Methods of Measuring Solar Rotation

Surface Tracers and Doppler Effect

The rotation of the Sun has been extensively studied using two primary methods: tracking the positions of surface tracers and measuring line-of-sight velocities through the Doppler effect. These methods have provided a comprehensive understanding of solar rotation, despite the experimental and interpretational challenges they present .

Differential Rotation of the Sun

Present and Pre-Main-Sequence Sun

The Sun exhibits differential rotation, where the equator rotates faster than the poles. This phenomenon is not only observed in the present Sun but also modeled for its pre-main-sequence evolution. The differential rotation is influenced by convective heat transport and is consistent with observations, showing that the normalized horizontal shear decreases with increasing rotation rate .

Latitudinal Variation

The Sun's rotation is not uniform; gas near the poles rotates slower than at the equator. This latitudinal variation extends to the base of the convection zone, below which the angular velocity becomes more uniform. Observations of solar oscillation modes have revealed that the Sun's interior rotates more slowly than its surface, suggesting a complex rotational structure 34.

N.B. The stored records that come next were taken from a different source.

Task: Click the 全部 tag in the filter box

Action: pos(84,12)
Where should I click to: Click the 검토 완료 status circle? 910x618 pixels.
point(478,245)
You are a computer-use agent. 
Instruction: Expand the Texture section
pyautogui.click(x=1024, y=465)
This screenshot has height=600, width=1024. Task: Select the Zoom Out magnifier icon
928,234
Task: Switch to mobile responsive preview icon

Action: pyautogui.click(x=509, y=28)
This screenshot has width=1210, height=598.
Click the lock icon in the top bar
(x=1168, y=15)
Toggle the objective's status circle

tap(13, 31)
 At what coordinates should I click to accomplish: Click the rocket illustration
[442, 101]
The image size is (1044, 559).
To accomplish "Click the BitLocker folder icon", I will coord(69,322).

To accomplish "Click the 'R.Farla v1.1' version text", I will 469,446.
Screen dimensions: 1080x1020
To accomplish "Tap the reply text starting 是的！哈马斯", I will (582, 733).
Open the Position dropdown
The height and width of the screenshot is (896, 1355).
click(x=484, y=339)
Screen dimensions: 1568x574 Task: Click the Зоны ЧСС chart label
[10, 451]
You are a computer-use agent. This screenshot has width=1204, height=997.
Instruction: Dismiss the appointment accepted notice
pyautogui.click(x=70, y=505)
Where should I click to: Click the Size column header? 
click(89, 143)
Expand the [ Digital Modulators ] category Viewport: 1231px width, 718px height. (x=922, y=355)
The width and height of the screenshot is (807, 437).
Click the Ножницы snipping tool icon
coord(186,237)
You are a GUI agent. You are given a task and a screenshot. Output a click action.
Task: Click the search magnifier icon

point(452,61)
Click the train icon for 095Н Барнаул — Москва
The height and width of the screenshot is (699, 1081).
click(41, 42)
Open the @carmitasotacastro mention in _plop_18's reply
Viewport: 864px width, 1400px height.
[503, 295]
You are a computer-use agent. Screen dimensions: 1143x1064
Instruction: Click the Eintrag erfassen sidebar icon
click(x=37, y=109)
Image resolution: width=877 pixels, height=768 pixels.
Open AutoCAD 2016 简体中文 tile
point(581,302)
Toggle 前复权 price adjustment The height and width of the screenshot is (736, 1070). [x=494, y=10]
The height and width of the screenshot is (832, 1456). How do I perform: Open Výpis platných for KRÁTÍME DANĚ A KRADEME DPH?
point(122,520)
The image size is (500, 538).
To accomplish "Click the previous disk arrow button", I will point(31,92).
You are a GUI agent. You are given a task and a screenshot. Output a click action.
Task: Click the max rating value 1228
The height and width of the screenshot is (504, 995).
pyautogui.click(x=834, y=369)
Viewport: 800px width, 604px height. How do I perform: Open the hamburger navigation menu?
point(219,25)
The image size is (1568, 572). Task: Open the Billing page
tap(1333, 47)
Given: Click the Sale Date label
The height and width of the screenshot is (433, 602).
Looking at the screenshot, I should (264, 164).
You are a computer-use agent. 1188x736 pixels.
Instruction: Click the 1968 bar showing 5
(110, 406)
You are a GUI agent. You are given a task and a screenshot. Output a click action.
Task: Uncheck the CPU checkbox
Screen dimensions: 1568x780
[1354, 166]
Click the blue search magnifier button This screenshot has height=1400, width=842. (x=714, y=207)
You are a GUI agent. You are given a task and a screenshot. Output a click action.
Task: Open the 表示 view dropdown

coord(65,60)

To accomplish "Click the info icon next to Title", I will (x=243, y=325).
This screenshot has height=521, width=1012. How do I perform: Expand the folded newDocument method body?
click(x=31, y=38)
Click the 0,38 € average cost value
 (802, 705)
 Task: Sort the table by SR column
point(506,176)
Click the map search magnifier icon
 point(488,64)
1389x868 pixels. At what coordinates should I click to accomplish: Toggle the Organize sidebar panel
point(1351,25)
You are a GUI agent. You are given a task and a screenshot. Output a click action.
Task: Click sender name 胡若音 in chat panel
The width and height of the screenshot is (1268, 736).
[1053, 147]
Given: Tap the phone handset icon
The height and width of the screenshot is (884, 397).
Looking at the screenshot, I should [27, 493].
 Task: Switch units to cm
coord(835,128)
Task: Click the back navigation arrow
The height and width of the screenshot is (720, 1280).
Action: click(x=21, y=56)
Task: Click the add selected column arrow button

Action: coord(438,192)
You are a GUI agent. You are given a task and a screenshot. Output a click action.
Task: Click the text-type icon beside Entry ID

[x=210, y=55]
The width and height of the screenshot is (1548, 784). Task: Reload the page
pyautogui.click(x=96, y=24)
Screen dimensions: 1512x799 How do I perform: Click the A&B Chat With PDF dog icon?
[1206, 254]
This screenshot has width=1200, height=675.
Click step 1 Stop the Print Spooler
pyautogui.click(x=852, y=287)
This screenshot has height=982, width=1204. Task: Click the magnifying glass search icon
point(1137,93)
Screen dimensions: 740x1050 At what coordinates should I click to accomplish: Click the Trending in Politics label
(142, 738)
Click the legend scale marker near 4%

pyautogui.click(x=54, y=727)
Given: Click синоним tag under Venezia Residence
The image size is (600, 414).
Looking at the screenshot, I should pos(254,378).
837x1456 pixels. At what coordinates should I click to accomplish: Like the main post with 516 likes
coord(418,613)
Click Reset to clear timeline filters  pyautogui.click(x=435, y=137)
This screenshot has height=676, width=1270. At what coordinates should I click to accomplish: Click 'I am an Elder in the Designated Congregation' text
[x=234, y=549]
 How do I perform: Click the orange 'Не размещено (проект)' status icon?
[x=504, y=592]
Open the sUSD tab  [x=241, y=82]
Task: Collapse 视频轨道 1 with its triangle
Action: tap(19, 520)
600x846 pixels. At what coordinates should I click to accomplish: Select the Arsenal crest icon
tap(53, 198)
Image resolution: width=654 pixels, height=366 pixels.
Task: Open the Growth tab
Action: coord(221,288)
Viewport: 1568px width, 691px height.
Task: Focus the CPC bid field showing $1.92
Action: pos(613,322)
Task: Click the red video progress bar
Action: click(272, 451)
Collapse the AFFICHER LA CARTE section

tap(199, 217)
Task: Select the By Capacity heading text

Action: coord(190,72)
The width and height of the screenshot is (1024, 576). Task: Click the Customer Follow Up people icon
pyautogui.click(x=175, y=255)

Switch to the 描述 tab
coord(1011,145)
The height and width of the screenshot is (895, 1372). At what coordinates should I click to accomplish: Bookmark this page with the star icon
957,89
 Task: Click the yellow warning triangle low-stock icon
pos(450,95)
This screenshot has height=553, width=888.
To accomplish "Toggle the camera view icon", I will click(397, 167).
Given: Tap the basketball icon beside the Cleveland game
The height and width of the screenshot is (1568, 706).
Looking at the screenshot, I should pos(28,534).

Internal Rotation and Helioseismology

Core and Radiative Interior

Helioseismology has significantly advanced our understanding of the Sun's internal rotation. The core and radiative interior exhibit different rotational characteristics compared to the convection zone. The "tachocline" shear layer at the base of the convection zone plays a crucial role in this differential rotation .

Rotational Splitting and Solar Oscillations

The rotational splitting of solar oscillation modes provides insights into the Sun's internal dynamics. These observations indicate that the Sun's core rotates much faster than its surface, with the core's rotation rate being 2-9 times that of the surface .

Theoretical Models and Simulations

Hydrodynamic Instabilities

The Sun's low surface rotation rate is attributed to angular momentum loss due to stellar wind, leading to differential rotation. Hydrodynamic instabilities, such as the axisymmetric baroclinic diffusive (ABCD) instability, limit the increase in rotation speed with depth, ensuring the Sun's rotation remains close to marginal stability .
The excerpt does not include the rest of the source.